Minimal config (drs_config.toml)

   # === Canonical schema ===
   [drs_settings.schema.file]
   key      = "file"
   type     = "path"
   required = true
   indexed  = true
   unique   = true

   [drs_settings.schema.uri]
   key      = "uri"
   type     = "uri"
   required = true
   indexed  = true

   [drs_settings.schema.variable]
   key          = "variable"
   type         = "string[]"
   multi_valued = true
   indexed      = true

   [drs_settings.schema.time]
   key     = "time"
   type    = "datetime[2]"     # [start, end]
   indexed = true
   default = []

   [drs_settings.schema.bbox]
   key     = "bbox"
   type    = "float[4]"        # [W,E,S,N]
   default = [0, 360, -90, 90]

   # === Dialect: CMIP6 (example) ===
   [drs_settings.dialect.cmip6]
   sources   = ["path","data"]         # path | data | storage
   defaults.grid_label = "gn"
   specs_dir  = ["mip_era","activity_id","institution_id","source_id","experiment_id","member_id","table_id","variable_id","grid_label","version"]
   specs_file = ["variable_id","table_id","source_id","experiment_id","member_id","grid_label","time"]

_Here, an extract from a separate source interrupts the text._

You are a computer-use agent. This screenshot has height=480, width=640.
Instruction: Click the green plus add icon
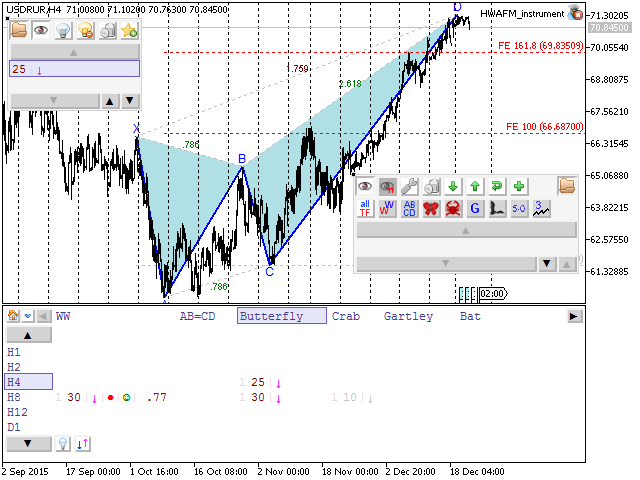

   [drs_settings.dialect.cmip6.special.realm]
   type   = "method"
   method = "_get_realm"
   args   = ["table_id","variable_id","__file_name__"]

   [drs_settings.dialect.cmip6.special.time_aggregation]
   type   = "method"
   method = "_get_aggregation"
   args   = ["table_id","variable_id","__file_name__"]

   # === Dialect: CORDEX (bbox by domain) ===
   [drs_settings.dialect.cordex]
   sources   = ["path","data"]
   specs_dir = ["project","product","domain","institution","driving_model","experiment","ensemble","rcm_name","rcm_version","time_frequency","variable","version"]
   specs_file= ["variable","domain","driving_model","experiment","ensemble","rcm_name","rcm_version","time_frequency","time"]

   [drs_settings.dialect.cordex.special.bbox]
   type   = "call"
   method = "dialect['cordex']['domains'].get('{{domain | upper }}', [0,360,-90,90])"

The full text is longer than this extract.